# Dirty Cockatiel



## cat (Apr 11, 2012)

I recently got a cockatiel from someone. The white on its wings and back tail feathers look dirty, I have been using bird spray on it (Ecotrition) Bird Bath Spray. It still looks dirty. Any suggestions? The person I got her from is a very good breeder, they have been sick and son is helping to take care of the little ones. Any help would be greatly appreciated. Thanks in advance.


----------



## ParrotletsRock (Oct 8, 2013)

What about giving her a dish of water to play in?


----------



## roxy culver (May 27, 2010)

Have you thought about letting her in the shower? There's really no way to wash a tiel, they gotta do it on their own. If the feathers are stained, they'll molt out eventually.


----------



## cat (Apr 11, 2012)

Ok thanks guys.


----------



## devilangel09 (Feb 5, 2008)

Have you got a photo of your tiel? I could be park of her markings


----------



## cat (Apr 11, 2012)

I do. I'm not sure though how to post a picture on here though lol.


----------



## devilangel09 (Feb 5, 2008)

Press reply and you know where it says fonts well on that same line is a pic of a paper clip click that and you can up load if that don't work you can upload on photo bucket then paste link


----------



## shesaravenclaw (Jun 1, 2016)

Is she dirty or cinnamon?

Sent from my LG-H810 using Tapatalk


----------



## cat (Apr 11, 2012)

Thanks for the tip on pictures. I will try soon.


----------



## cat (Apr 11, 2012)

shesaravenclaw said:


> Is she dirty or cinnamon?
> 
> Sent from my LG-H810 using Tapatalk


I'm not sure. He is a pied but it looks grey white and yellow. The edges of his wings just look like they r dirty. Grayish, black looking. Dirty. lol guess I will find put down the road.ied: thank


----------



## shesaravenclaw (Jun 1, 2016)

Hey! I have a cinnamon lutino and it looks similar to what you're talking about, but he's not dirty, he just has grey on his otherwise white and yellow feathers

Sent from my LG-H810 using Tapatalk


----------



## cat (Apr 11, 2012)

Maybe that is what it is. Just. Thought it looked like dirt, but never could get it to away using bird spray. I just told my husband tonight maybe it is just a little of a cinnamon color on the otherwise white wings. Thanks. If I get a chance tomorrow I will try and get a picture of up him.
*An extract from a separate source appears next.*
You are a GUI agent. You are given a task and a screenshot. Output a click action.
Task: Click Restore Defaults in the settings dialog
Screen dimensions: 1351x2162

Or her lol.


----------



## shaenne (Apr 19, 2014)

I used to have a white tiel that I thought was dirty, turns out it was her cinnamon, not dirt lmao


----------



## mohum (Sep 5, 2014)

Hi,Peppy is pied and often looks dirty but it is just her grey ancestry showing on her wing tips and tail feathers


----------



## cat (Apr 11, 2012)

devilangel09 said:


> Press reply and you know where it says fonts well on that same line is a pic of a paper clip click that and you can up load if that don't work you can upload on photo bucket then paste link


Mine is not showing a paper clip. That is why I can't figure this stupid thing out. LOL


----------



## shaenne (Apr 19, 2014)

Upload the photo/s to imgur or photobucket or whatever and copy the direct link, then in the reply section on here, click the little picture icon (it's the same icon in quick reply and advanced) and paste the photo URL into the box that pops up and press OK.



















The easiest image hosts I use are imgur.com and postimg.org


----------